Boris Pahor, una vita nella Storia

di Alessandro Mezzena Lona
A salvarlo è stata la letteratura. Una terapia fatta di storie, di parole fissate sulla carta, che ha permesso a Boris Pahor di sopravvivere alla vita. Aiutandolo a scrollarsi di dosso il peso delle cose viste, subite, incontrare. La violenza fascista contro gli sloveni di Trieste, l’incubo dei lager nazisti, la perdita della sorellina Mimica portata via dalla febbre spagnola, e poi quella di Marica bruciata dalla tubercolosi. E il ritorno nella tormentata Trieste, lo scontro infinito con chi provava a uccidere i sogni di libertà appellandosi all’ideologia comunista.
Scrivere, per Boris Pahor, non è stato solo un aggrapparsi a uno scoglio di carta per non affogare nel mare agitato della Storia. Ma è servito allo scrittore triestino di lingua slovena a non arrendersi mai. Ai soprusi, alle violenze, a chi voleva uccidere la sua speranza chiudendolo in un armadio, torturandolo. Rendendolo un fantasma umano. E così, ancora oggi che è approdato al traguardo dei cent’anni, non smette di ragionare, di ammonire. Di scrivere. Per dare conto dei ricordi. Per non permettere che altre tentazioni totalitarie facciano capolino nel nostro presente, camuffandosi.
Leggere i libri di Pahor, le sue pagine di diario, gli articoli scritti per anni nelle riviste autoprodotte come “Zaliv”, significa attraversare un secolo intero. Partire dall’alba del ’900 per affacciarsi sul terzo millennio. E quel piccolo fiume di parole che lo scrittore ha lasciato alle spalle serve non solo a raccontare la storia privata di un uomo. Ma permette di rileggere la Storia, con le sue ombre tenebrose e i suoi momenti di luce.
E un lungo viaggio, doloroso e forte, propone adesso “Così ho vissuto. Biografia di un secolo”, il libro che Tatjana Rojc ha costruito per Bompiani, con un abile taglia e cuci editoriale dei testi di Boris Pahor, e che arriva nelle librerie oggi (pagg. 492, euro 21). Progettato per rendere omaggio allo scrittore nell’anno del suo centesimo compleanno, che ha festeggiato il 26 agosto, questa monumentale antologia propone testi editi e inediti. Passaggi di “Necropoli”, “Il rogo nel porto”, “Dentro il labirinto”, “Piazza Oberdan”, “Una primavera difficile”, ma anche pagine di diario mai lette in italiano. E poi foto, documenti presi dall’archivio privato dell’autore e da istituzioni culturali slovene. Tutti tradotti, con grande attenzione e bravura, da Martina Clerici, Marinka Pockaj e dalla stessa Rojc. Che firma anche il lungo saggio introduttivo: “Quella Trieste felice”.

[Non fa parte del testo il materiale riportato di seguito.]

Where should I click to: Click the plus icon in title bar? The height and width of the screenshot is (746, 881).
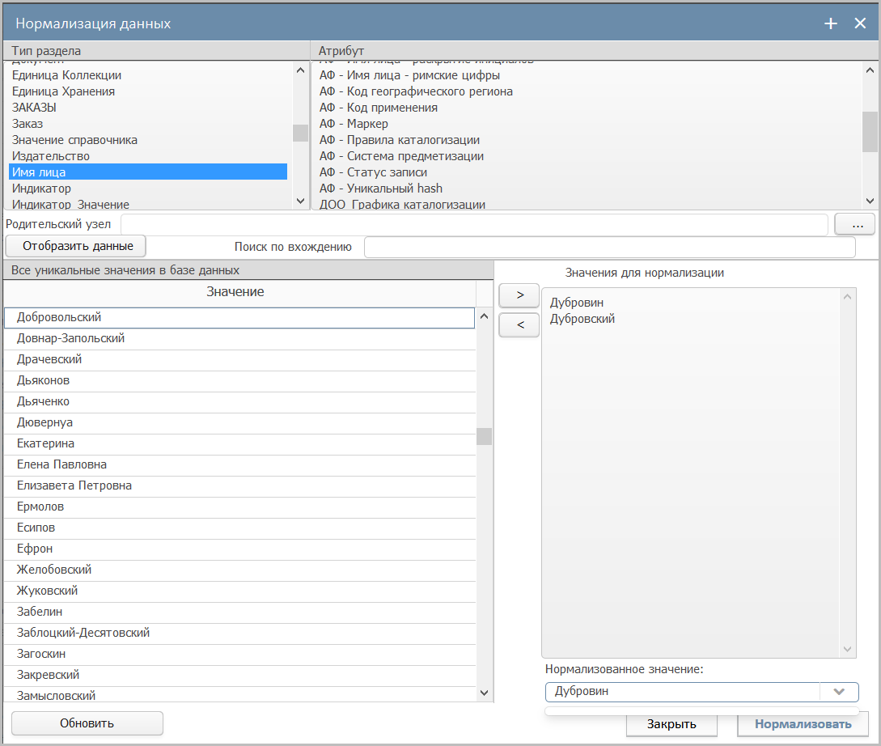(830, 23)
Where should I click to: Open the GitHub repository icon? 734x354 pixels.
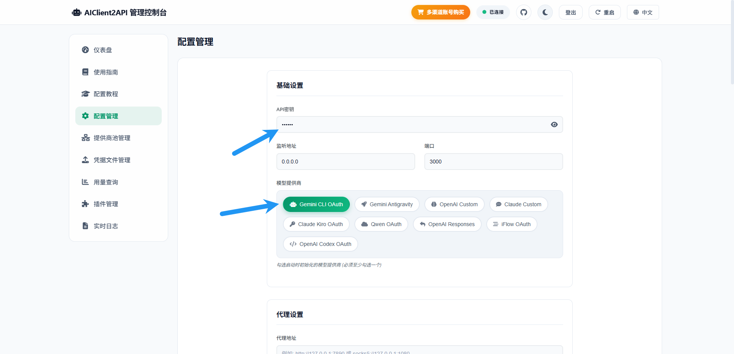click(x=523, y=12)
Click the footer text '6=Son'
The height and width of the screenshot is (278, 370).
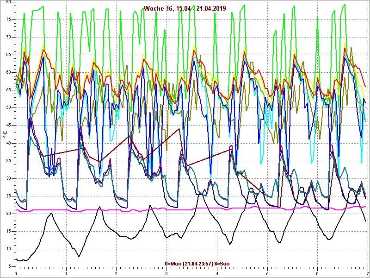pos(222,264)
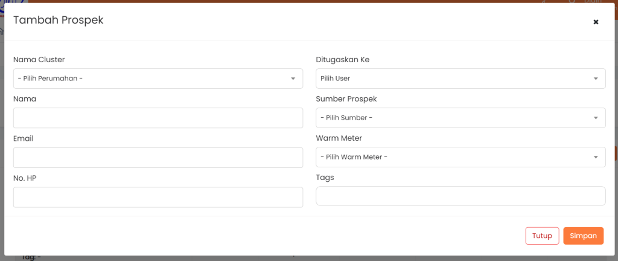Click the caret arrow of Pilih Sumber field
The height and width of the screenshot is (261, 618).
click(595, 118)
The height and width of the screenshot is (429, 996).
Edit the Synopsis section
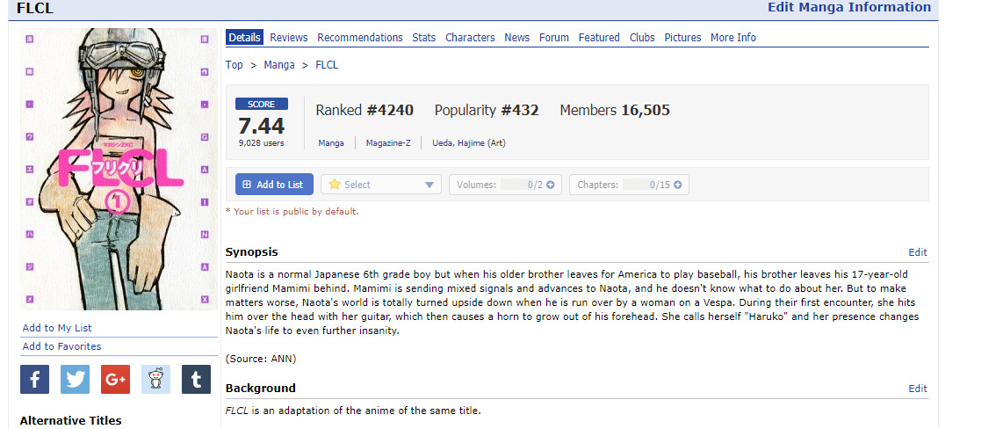tap(918, 252)
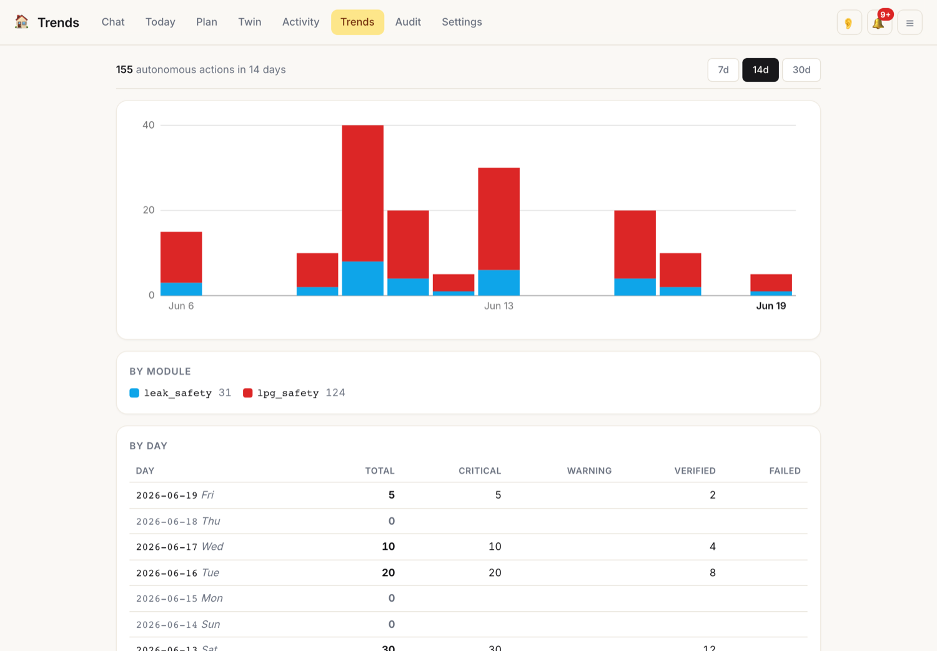Click the ear listening icon button
Viewport: 937px width, 651px height.
tap(849, 22)
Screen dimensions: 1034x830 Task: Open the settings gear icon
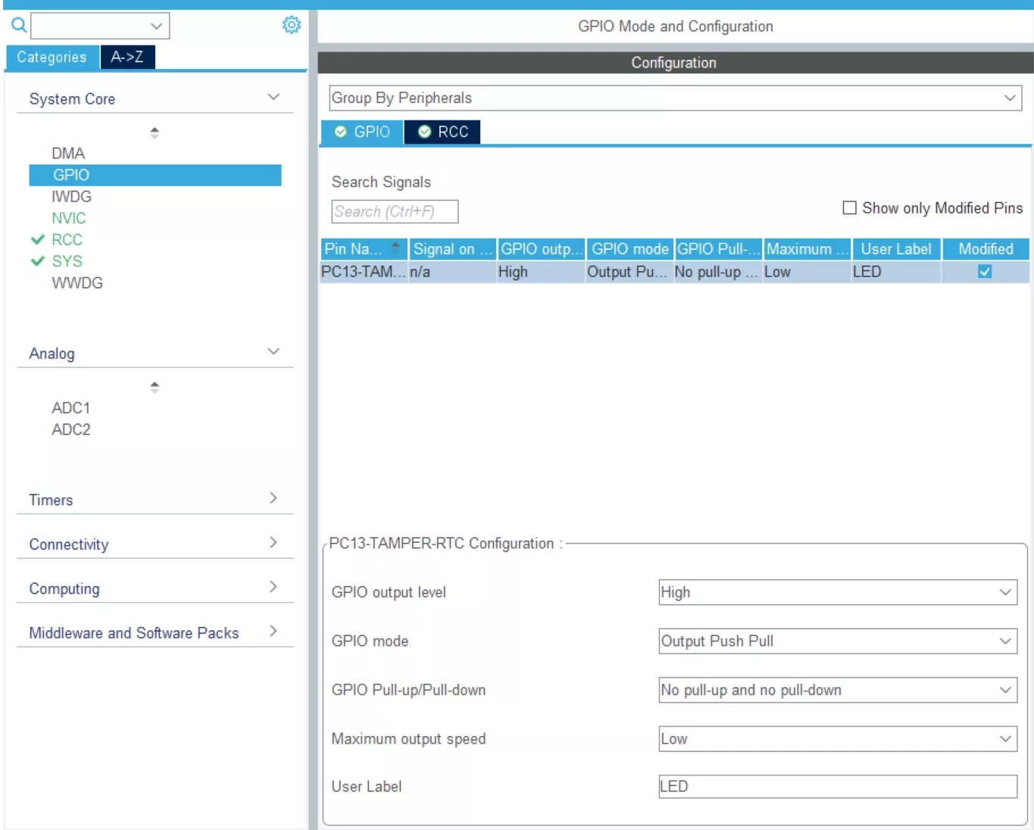(291, 25)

Proprio da lì, da una Trieste che non esiste più, prende il largo la storia di Pahor. Figlio di Franc e Marija, costretti molto presto a lavorare duramente per far crescere e studiare i figli. Il padre si trovò a dover abbandonare la Polizia di Trieste, dove lavorava come fotografo e addetto alla sezione Scientifica, per non vedersi esiliato nel Sud d’Italia. Per lunghi anni si adattò al duro compito di vendere burro e miele in piazza Ponterosso. Sfidando il gelo, la pioggia, il rischio di dover buttare i prodotti rimasti lì. Alla mamma toccò raccattare qualche soldo lavando le scale dei palazzi, finendo per ammalarsi di artite.

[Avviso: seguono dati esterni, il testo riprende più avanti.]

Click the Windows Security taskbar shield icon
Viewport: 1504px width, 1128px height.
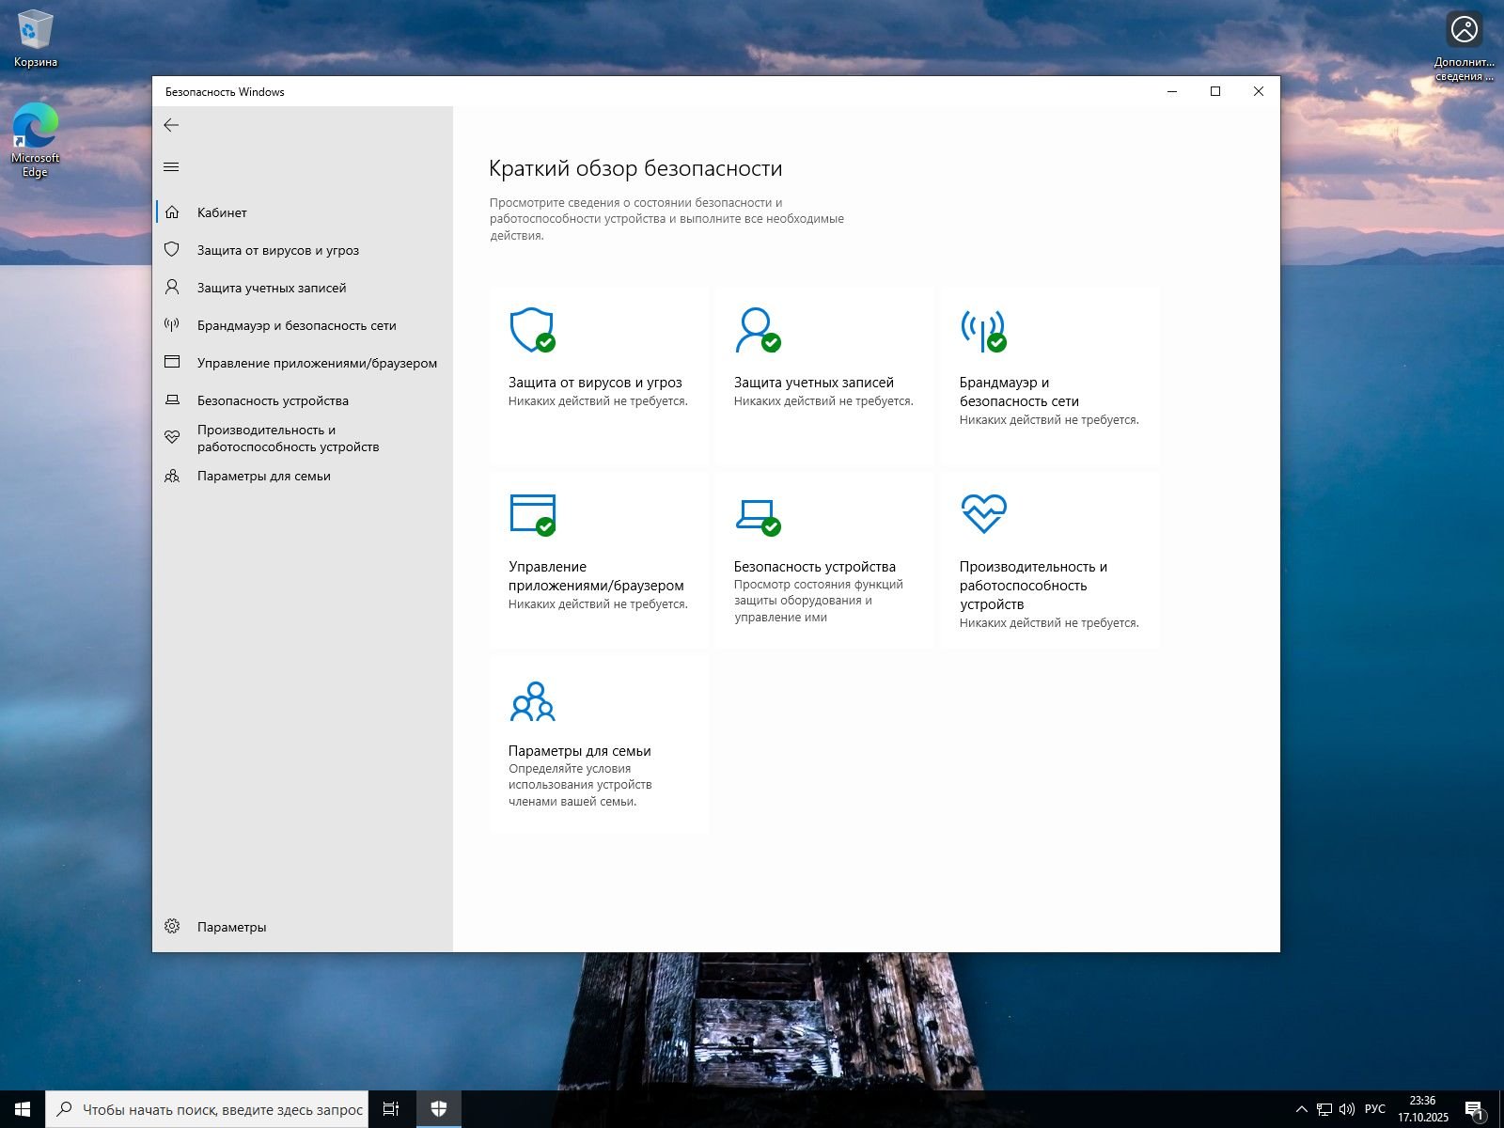tap(438, 1109)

Ma era una Trieste felice quella, dice Pahor. Dove un ragazzo come lui poteva giocare con i suoi coetanei italiani senza sentirsi emarginato. Senza lasciarsi offendere. Fino a quando arrivarono gli irredentisti, i fascisti guidati da Filippo Giunta. Quelli che consideravano la città “italianissima”. Quelli che appiccarono il fuoco al Narodni dom, la casa di cultura slovena, per dare un segnale forte a una “razza” che consideravano inferiore.
Seguendo le parole di Pahor si passa dall’orrore del lager all’amore ritrovato in Francia, quando lo scrittore finalmente libero venne ricoverato in sanatorio. Il ritorno in una Trieste divisa, confusa. Dove fallivano i sogni di libertà di chi, come Zora Perello è tanti altri giovani, offrì la propria vita agli aguzzini convinta che il suo sacrificio sarebbe servito a cambiare il mondo. E, poi, il matrimonio con Rada, la nascita dei figli, gli amici, le altre donne, i contrasti con la Jugoslavia sempre più aggrappata al mito di Tito, i successi come scrittore.
Al presente è legata una nuova speranza. E la convinzione che, nonostante tutto il male, «la vita sia valsa la pena».